2012年10月14日日曜日

ソフトバンクのスプリントネクステル買収検討からみるソフトバンクの凄さ!

2012年10月12日(金)、ソフトバンクの株価が暴落した。

米国3位で、業績が悪化し続けているキャリア会社、スプリントネクステルの買収検討報道による影響だ。

買収額は、1.5兆円とも2兆円とも言われ、この世界的金融収縮下、これだけの借金を抱え、また買収先企業の業績を考えれば、この株価の動きは、まっとうなものと言える。

ただ、これは現時点での結果だ。

最近、ソフトバンクの動きが激しい。数日前には、日本の第4位キャリア、イーアクセスの買収で、新聞紙上をにぎわせたばかりだった。これも、本ブログのタイトルにもなっているLTEが原因だ。しかも、LTEがグローバル規格である、ということが原因だ。

そう、ここでも、LTEグローバル情報通信革命が起こったわけだ。しかも、前途洋洋といえる、出来事が、だ。

少し話題がそれたが、話を元に戻す。ソフトバンクのスプリントネクステルの買収は見事としかいえない。すばらしい、成長戦略だ!
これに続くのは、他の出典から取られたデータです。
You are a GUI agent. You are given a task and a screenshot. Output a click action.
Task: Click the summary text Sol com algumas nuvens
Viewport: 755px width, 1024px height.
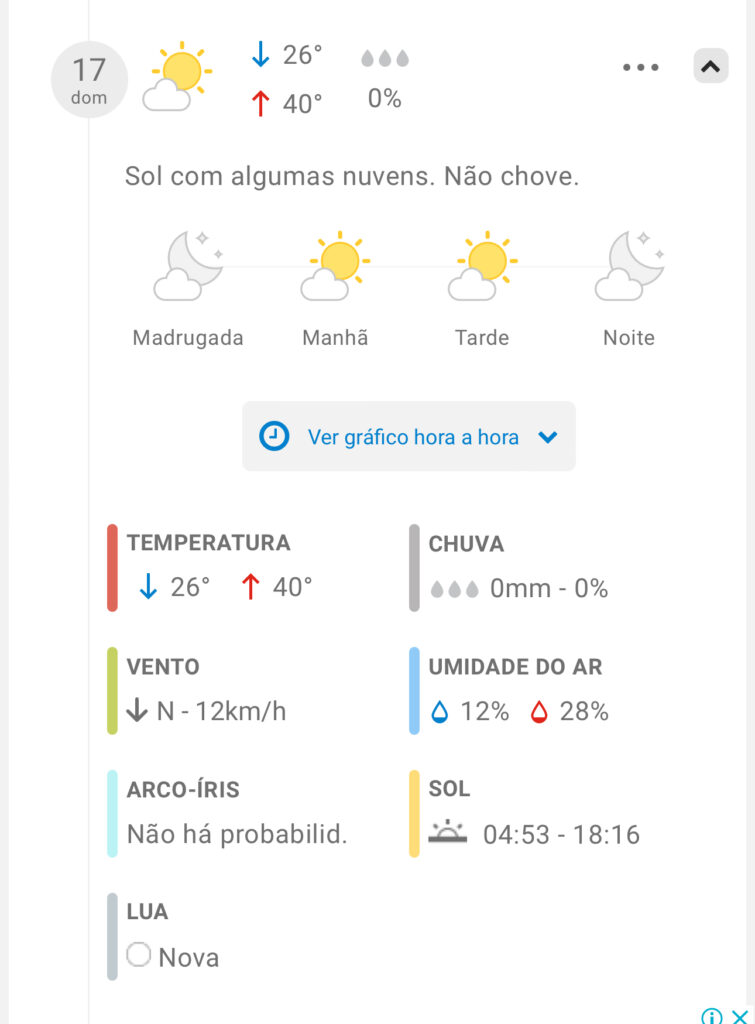[280, 176]
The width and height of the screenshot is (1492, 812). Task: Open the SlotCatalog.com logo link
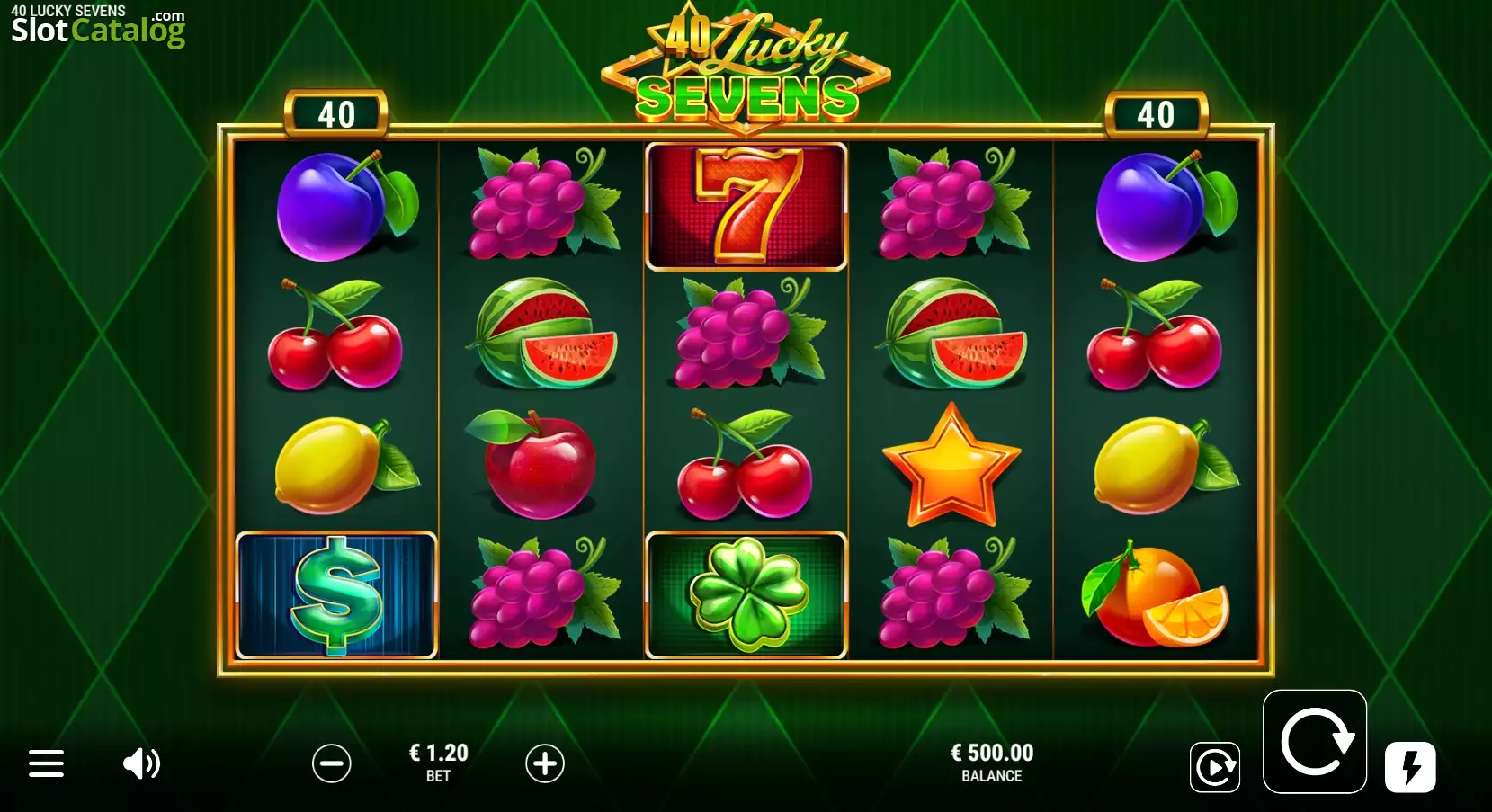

ただ、やらねばいけないことも多々あるのは確かだが、これが仕事、といういうものだ。まずやらねばいけないのは、スプリントの業績改善だろう。米国に住んだことのあるものはわかると思うが、スプリントはとにかくチープな印象が強い。そのためか、業績は赤字続きだ。低所得者層のキャリアともいえ、新たな施策が必要ではあるが、日本のソフトバンクとも似ており、かつこの層は、確実に存在するマーケットであるといえ、問題なくクリアできるだろう。


これさえクリアできれば、いいとこづくしの買収といえるだろう。

まずはそのシナジー効果をみてみよう。

なんと、スプリントの傘下には、TD-LTEのサービスを検討clear wireがいる。以前このブログでも言及したが、孫氏は、TD-LTEに思いいれが強いようだ。
http://lteltelte-lteworldsituation.blogspot.jp/2011/04/global-td-lte-initiative-gti_05.html

つまり、この買収劇は、スプリントのネットワーク・ユーザを買うと共にTD-LTEのネットワーク・顧客も買える、超お得なお買い物なのだ。さらに、スプリントの業績が悪いゆえ、株価は低迷の一途を辿ってきており、値段もお安いと来ている。
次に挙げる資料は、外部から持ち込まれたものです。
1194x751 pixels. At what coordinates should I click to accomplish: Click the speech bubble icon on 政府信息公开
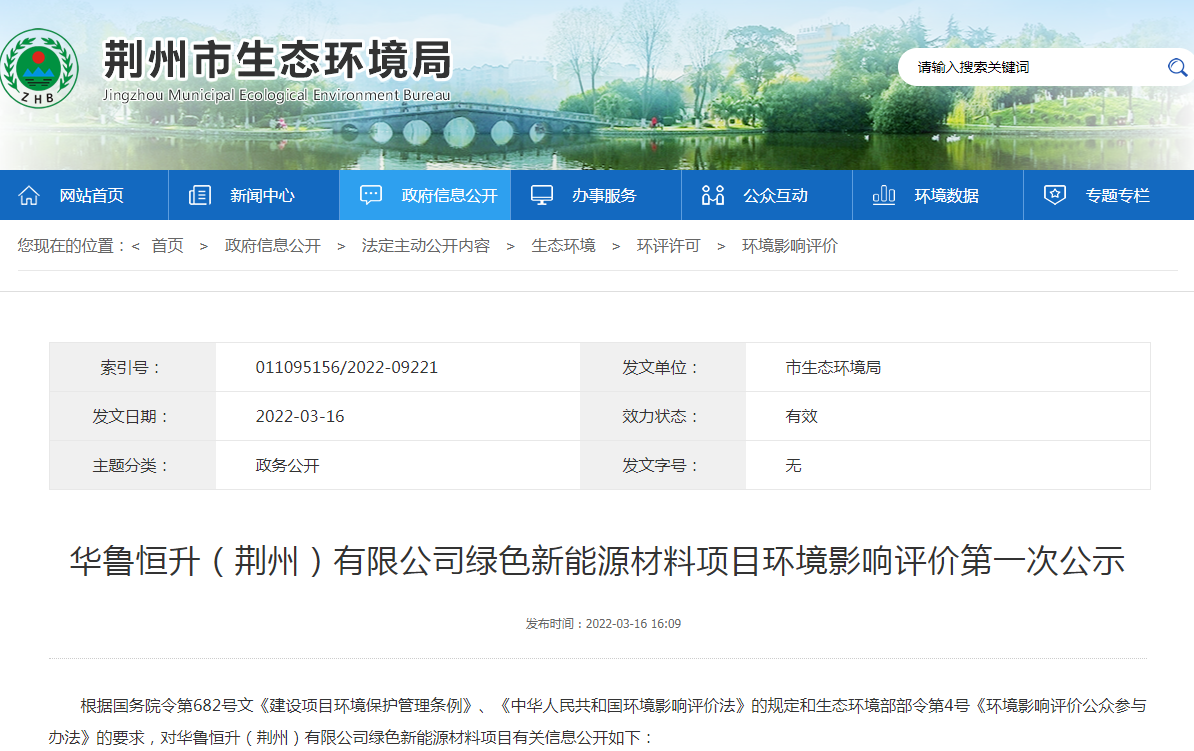tap(371, 195)

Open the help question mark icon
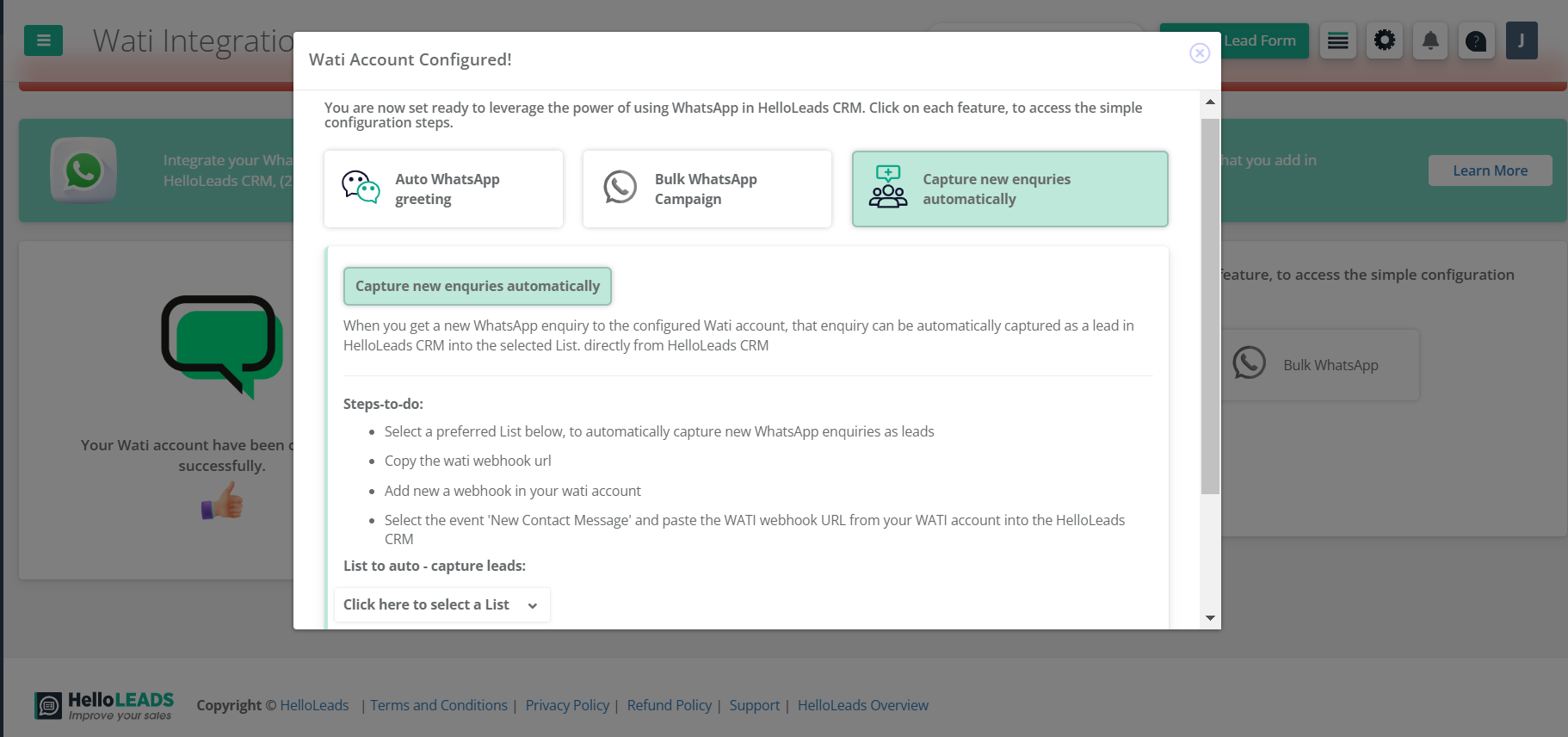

ソフトバンクは、日本でも、TD-LTE、LTE FDDのネットワークをもっており、スプリントネクステルを手に入れることで、同じ構成のネットワークを手に入れることができ、規模の経済も働かせることができる(周波数の問題もあるが・・・)。

また、この買収が成功すれば、今度は、インド、中国、・・・などと同じ買収モデルを繰り返すこともできる。

このようにシナジー効果は膨大だといえる。


そして、この買収のもうひとつの効果は、リスク回避だ。

ソフトバンクは今までは基本国内でビジネスを展開してきた。ただ、日本の国自体は少子化、増税、国債の暴落危機など、いい話が聞かれない、状況だ。ソフトバンクはこの買収を機にこうしたリスクを回避できるわけだ。しかも、現在の円高を利用しての買収となるため、将来の国の金融政策如何では、円安に戻り、その際にはかなりお得なものになる、公算が高い。


そして、最後の効果は、日本経済への影響だ。

現在ソフトバンクにサービスなどを提供している、ゲーム会社やコンテンツ配信会社、機器提供メーカなど、市場拡大と共に彼らの業績もあがることが考えられ、是非ともこういった現象も期待したいところである。


以上のように、非常に期待することの多い今回の買収だが(まだ決まっていないようだが)、以前NTTドコモが米国のキャリア会社に多額の出資をし失敗したことが示すように、
http://itpro.nikkeibp.co.jp/free/NCC/NEWS/20001130/2/
米国市場はそうやさしくはない。米国文化にも造詣のある、孫氏だが、ここはこころしてあたらないといけないのかもしれない。


ただ、なかなか成長戦略が描けない日本企業にあって是非とも期待した企業のひとつといえよう。